TEXT TO READ:
** start **
The economy expanded 7.6% in 2022, surpassing the government’s 6.5-7.5% target for the year.

Mr. Vadlamani also said banks’ profitability and credit costs will remain stable this year, but reiterated that it depends on how asset quality will be affected by additional rate increases.

“Inflationary pressures are looking to be a bit more persistent. Last year, the view was probably a bit more supply-side, but now maybe it is more persistent. Hence more action has to be taken,” he said.

Inflation slowed to 8.6% in February, from the 14-year high of 8.7% in January. For the first two months of the year, inflation averaged 8.6%.

Core inflation, which excludes volatile prices of food and fuel, accelerated to 7.8% in February from 7.4% in January, the highest reading in over 22 years.

“Also, it has to be seen in the context of how the global scenario is evolving. The Fed may deliver more rate hikes than what we previously anticipated,” Mr. Vadlamani said, adding that one of the drivers of BSP’s rate hikes last year was the depreciating peso.
** end **
WHAT YOU ARE ASKED TO DO: Repeat the inflation report word for word, beginning at "The economy expanded" and stopping after "over 22 years.". The data that come next have no part in this.

GIVEN MATERIAL:
** start **
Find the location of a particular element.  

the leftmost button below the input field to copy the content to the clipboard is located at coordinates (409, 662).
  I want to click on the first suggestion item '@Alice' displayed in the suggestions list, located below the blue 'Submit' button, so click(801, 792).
** end **
EXPECTED OUTPUT:
The economy expanded 7.6% in 2022, surpassing the government’s 6.5-7.5% target for the year.

Mr. Vadlamani also said banks’ profitability and credit costs will remain stable this year, but reiterated that it depends on how asset quality will be affected by additional rate increases.

“Inflationary pressures are looking to be a bit more persistent. Last year, the view was probably a bit more supply-side, but now maybe it is more persistent. Hence more action has to be taken,” he said.

Inflation slowed to 8.6% in February, from the 14-year high of 8.7% in January. For the first two months of the year, inflation averaged 8.6%.

Core inflation, which excludes volatile prices of food and fuel, accelerated to 7.8% in February from 7.4% in January, the highest reading in over 22 years.